### Enunciado 1
Explique, com base no relato sobre Vitória Gabriela, o que motivou o trauma que a mãe ainda luta para superar.
### Enunciado 2
Transcreva, do relato sobre Vitória Gabriela, o trecho que vai de "Enquanto as lágrimas" até "ainda iríamos comprar.", inclusive.

### Trecho citado
A saudade que sinto da minha pequena Vitória Gabriela é muito grande e ainda luto à procura de forças para superar esse trauma, motivado por pessoas desprovidas de sensibilidade e de bons sentimentos. Não é fácil ver o sonho de vida que – eu e meu esposo – construímos para nossa Vitória ser desmoronado e saber que os planos que tínhamos traçado para ela jamais sejam realizados.
Enquanto as lágrimas molham suavemente o meu rosto vejo que a chuva, que agora começa a cair em nossa cidade, nunca irá molhar o seu rostinho frágil. Dói-me o coração quando olho para as coisinhas, com motivos cor-de-rosa, que compramos para ela, e ao ver outros acessórios infantis e brinquedos, expostos nas vitrinas e gôndolas de lojas, que ainda iríamos comprar.
Penso na vida que ela não viverá: as primeiras quedas; os primeiros passos; a escola; os amigos; os amores; a profissão… Dizia orgulhosa que ela seria inteligente como o pai. Agora, como poderei saber?
As coisas que fariam parte de sua vida, na infância – o algodão-doce, o parque, o circo, o primeiro banho de mar, os passeios pela cidade, a primeira viagem, a primeira palavra, com quem seria parecida, do que gostaria… – são questionamentos dos sonhos que tínhamos em nossa mente e que ficarão sem respostas em nossos corações.
O que ficará indelével em nossas mentes e corações são os 37 dias de amor, dedicação e esperanças; o gostinho de ser mãe (ainda que tenha sido mãe de UTI); o prazer indescritível de tê-la em meu colo, uma única vez, cheia de tubos, acomodada em meus braços; a solidariedade sincera de parentes e amigos; a fé em Deus, que nos deu a resignação nos momentos difíceis; o exemplo da força de um ser, aparentemente frágil, lutando bravamente para viver no interior de uma incubadora.

### Dados fornecidos
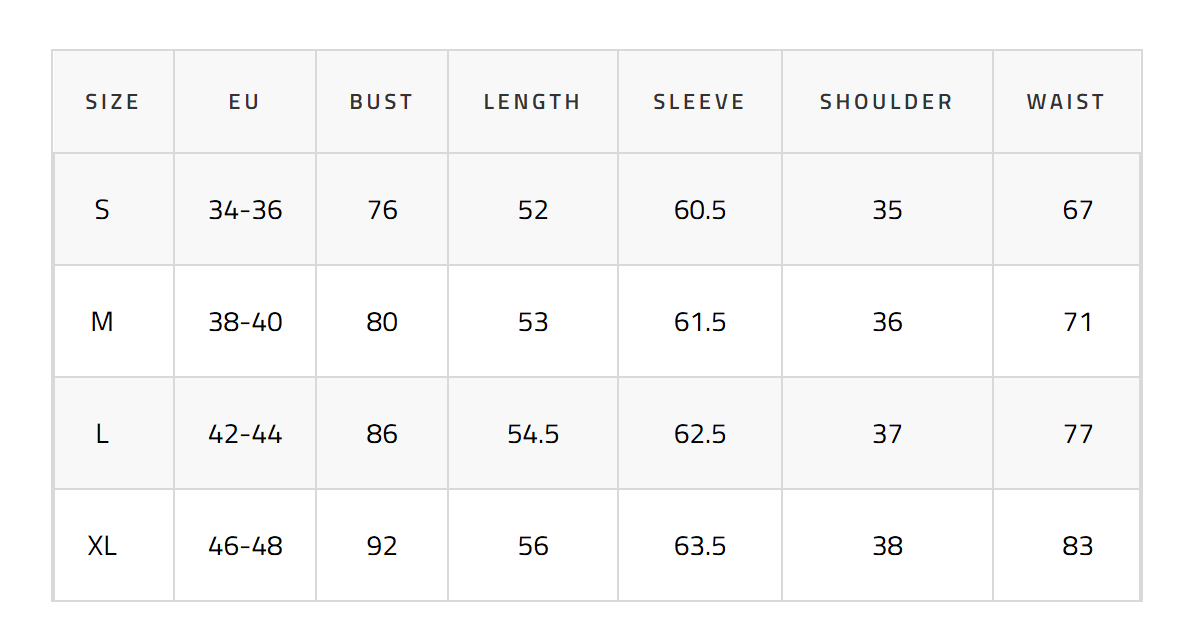Select the size L row label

### Resposta correta 1
Segundo o relato, o trauma foi motivado por pessoas desprovidas de sensibilidade e de bons sentimentos.

### Resposta correta 2
Enquanto as lágrimas molham suavemente o meu rosto vejo que a chuva, que agora começa a cair em nossa cidade, nunca irá molhar o seu rostinho frágil. Dói-me o coração quando olho para as coisinhas, com motivos cor-de-rosa, que compramos para ela, e ao ver outros acessórios infantis e brinquedos, expostos nas vitrinas e gôndolas de lojas, que ainda iríamos comprar.